Recast the lines from the start of the records through the line containing "will [916, 35]." as a numbered list, leaving out any blank lines.

== DATASET EXCERPTS ==
☆ ☆ ☆ ☆ ☆

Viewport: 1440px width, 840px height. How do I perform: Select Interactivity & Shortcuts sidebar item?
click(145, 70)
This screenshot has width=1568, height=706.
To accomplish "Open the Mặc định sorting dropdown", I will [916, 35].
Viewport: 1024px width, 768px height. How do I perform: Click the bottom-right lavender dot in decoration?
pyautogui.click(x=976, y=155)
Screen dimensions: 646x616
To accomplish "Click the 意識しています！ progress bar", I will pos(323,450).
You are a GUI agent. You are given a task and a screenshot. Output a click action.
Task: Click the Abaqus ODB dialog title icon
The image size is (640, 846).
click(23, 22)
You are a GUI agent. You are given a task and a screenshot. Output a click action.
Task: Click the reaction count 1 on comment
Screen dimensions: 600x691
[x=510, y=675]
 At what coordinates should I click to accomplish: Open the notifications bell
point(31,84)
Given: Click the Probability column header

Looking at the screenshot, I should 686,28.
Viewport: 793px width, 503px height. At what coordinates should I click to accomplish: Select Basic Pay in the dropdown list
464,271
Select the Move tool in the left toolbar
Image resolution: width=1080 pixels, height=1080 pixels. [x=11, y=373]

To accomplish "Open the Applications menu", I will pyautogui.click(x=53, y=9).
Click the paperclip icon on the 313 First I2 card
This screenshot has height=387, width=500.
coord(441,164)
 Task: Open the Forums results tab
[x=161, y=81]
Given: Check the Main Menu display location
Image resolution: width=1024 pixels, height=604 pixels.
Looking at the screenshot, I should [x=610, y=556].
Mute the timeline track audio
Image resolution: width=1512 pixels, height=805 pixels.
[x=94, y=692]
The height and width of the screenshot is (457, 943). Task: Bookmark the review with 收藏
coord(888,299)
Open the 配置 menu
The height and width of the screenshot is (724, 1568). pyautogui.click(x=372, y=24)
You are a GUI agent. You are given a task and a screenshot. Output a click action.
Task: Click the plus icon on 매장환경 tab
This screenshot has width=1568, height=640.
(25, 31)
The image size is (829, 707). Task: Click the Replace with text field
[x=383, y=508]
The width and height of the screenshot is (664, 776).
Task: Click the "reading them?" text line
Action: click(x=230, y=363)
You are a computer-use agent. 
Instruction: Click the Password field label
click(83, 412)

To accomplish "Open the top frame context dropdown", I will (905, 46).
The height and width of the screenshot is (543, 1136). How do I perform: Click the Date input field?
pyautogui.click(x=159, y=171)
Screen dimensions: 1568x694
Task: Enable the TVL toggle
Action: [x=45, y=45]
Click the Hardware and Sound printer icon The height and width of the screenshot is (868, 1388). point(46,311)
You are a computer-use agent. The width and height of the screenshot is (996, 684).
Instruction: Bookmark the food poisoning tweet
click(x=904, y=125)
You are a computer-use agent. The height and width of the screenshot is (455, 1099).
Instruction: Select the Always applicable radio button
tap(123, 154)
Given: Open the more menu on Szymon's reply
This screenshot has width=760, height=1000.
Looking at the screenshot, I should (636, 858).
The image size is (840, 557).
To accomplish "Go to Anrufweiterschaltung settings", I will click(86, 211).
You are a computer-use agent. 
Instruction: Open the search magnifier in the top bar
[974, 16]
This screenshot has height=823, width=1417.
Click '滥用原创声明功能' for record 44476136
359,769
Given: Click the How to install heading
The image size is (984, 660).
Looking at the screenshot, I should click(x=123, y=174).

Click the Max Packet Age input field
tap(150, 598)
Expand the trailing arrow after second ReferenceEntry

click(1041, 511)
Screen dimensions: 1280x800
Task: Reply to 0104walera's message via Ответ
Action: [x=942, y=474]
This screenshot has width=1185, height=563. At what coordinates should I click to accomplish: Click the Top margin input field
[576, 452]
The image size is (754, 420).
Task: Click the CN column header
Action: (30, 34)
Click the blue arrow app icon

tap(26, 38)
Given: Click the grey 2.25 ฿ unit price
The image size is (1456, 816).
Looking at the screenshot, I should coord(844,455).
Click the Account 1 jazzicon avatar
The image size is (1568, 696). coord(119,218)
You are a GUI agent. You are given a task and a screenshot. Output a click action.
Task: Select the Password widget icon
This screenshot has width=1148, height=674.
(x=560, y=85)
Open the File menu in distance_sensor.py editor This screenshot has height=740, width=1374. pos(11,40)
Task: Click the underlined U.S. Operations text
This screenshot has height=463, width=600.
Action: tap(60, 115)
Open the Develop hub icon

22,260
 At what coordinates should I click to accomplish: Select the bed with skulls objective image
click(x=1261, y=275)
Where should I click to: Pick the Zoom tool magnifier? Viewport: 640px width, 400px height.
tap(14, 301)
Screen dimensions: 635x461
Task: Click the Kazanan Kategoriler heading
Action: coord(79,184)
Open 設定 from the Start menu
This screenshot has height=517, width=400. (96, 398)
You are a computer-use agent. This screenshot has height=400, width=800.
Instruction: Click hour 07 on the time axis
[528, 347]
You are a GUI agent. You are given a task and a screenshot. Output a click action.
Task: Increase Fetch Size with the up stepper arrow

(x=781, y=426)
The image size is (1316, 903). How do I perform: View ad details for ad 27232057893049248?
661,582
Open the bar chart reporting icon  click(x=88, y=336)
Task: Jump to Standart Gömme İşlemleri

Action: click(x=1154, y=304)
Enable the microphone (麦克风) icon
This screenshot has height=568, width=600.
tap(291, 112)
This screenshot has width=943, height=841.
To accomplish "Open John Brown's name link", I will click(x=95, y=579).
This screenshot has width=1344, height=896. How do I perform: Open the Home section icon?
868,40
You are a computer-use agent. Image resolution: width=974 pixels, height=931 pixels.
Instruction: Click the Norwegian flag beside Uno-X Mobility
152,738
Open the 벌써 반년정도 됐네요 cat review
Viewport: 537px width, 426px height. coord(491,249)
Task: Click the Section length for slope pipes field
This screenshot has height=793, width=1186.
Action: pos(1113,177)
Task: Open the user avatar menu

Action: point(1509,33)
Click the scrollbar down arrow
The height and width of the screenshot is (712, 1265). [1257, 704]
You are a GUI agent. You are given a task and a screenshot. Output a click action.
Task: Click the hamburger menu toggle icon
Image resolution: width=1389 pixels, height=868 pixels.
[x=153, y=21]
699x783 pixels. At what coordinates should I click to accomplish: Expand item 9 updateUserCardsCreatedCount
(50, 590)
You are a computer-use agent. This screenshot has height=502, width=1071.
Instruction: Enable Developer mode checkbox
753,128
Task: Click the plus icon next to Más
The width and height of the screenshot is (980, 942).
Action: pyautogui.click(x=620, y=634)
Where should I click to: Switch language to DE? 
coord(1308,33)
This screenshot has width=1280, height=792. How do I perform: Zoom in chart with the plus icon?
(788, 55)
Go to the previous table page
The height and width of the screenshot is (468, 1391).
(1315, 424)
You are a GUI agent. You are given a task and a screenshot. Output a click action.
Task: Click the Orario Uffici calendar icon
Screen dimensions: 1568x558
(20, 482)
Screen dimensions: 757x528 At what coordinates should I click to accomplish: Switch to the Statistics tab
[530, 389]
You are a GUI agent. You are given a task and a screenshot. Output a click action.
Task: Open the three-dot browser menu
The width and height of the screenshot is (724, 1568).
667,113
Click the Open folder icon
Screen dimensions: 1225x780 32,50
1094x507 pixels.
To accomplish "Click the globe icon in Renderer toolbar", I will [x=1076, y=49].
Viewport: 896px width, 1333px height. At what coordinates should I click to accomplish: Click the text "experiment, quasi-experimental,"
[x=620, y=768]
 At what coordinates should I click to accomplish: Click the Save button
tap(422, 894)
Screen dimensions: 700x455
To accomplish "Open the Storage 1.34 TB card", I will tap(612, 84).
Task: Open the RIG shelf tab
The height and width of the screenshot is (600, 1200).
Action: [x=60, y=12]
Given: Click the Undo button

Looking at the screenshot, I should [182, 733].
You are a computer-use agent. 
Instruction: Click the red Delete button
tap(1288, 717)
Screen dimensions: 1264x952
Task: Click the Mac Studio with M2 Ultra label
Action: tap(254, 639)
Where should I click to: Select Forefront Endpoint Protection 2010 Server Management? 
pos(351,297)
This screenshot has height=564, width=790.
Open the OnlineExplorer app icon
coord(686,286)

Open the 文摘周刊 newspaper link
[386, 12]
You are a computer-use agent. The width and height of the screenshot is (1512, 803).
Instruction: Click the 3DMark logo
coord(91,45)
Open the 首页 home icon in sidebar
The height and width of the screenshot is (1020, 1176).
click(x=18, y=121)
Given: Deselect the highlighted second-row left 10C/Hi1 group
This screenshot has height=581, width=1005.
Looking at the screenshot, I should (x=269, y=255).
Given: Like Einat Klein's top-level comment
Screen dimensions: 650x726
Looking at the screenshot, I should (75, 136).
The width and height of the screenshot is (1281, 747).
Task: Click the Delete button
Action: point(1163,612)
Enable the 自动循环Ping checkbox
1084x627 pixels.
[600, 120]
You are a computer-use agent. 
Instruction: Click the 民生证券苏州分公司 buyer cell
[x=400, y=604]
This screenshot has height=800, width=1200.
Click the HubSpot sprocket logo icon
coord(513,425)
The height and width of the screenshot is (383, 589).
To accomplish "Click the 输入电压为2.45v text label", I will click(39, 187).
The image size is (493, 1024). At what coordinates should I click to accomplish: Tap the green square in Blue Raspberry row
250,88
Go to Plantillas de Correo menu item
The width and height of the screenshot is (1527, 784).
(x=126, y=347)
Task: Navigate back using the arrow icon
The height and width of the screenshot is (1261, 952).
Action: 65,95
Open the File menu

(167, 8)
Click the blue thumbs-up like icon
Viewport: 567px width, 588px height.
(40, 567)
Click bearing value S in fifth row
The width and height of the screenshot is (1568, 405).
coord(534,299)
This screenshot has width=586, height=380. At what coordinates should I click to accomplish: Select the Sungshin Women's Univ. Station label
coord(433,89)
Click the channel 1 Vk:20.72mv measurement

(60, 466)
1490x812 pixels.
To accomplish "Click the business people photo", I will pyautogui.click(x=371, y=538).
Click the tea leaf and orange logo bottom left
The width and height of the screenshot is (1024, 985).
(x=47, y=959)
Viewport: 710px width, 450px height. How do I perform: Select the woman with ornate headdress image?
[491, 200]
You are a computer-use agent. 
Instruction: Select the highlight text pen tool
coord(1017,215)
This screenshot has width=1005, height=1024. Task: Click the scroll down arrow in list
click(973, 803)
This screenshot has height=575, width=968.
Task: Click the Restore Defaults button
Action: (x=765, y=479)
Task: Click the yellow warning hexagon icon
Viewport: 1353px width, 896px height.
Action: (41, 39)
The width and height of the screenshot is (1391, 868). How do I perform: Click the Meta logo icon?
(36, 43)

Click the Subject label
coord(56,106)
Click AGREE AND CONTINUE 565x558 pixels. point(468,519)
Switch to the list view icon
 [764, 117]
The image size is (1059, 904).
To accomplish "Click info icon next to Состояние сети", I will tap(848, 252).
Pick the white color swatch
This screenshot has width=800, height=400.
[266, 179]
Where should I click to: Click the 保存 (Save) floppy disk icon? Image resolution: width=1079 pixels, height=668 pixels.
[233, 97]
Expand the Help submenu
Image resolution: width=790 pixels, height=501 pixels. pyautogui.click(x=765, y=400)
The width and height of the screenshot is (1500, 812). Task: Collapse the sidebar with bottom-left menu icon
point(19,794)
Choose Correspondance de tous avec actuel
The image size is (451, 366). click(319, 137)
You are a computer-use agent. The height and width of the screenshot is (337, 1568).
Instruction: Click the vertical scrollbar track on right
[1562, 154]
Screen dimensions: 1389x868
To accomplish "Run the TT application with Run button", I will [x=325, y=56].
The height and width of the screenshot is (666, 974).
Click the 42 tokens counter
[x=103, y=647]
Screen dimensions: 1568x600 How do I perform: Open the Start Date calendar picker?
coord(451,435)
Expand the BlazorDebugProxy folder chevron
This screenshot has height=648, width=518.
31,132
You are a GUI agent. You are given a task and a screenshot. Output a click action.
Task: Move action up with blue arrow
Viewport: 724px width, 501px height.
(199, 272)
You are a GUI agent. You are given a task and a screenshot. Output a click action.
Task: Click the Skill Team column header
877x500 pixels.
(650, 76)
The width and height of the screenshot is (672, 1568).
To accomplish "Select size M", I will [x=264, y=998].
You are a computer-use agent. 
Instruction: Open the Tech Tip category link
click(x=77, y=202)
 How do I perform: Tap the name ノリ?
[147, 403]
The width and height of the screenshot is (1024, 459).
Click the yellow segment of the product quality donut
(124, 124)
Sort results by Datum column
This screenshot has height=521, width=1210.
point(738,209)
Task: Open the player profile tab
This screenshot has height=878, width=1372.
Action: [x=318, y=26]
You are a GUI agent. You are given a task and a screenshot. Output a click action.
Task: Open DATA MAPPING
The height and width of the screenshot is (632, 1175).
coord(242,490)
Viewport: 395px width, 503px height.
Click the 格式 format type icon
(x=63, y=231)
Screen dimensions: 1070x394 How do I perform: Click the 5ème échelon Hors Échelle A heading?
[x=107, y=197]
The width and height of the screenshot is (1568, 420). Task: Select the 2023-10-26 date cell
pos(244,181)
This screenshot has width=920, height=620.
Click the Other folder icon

☆ ☆ ☆ ☆ ☆

== FINAL RESULT ==
1. Viewport: 1440px width, 840px height. How do I perform: Select Interactivity & Shortcuts sidebar item?
2. click(145, 70)
3. This screenshot has width=1568, height=706.
4. To accomplish "Open the Mặc định sorting dropdown", I will [916, 35].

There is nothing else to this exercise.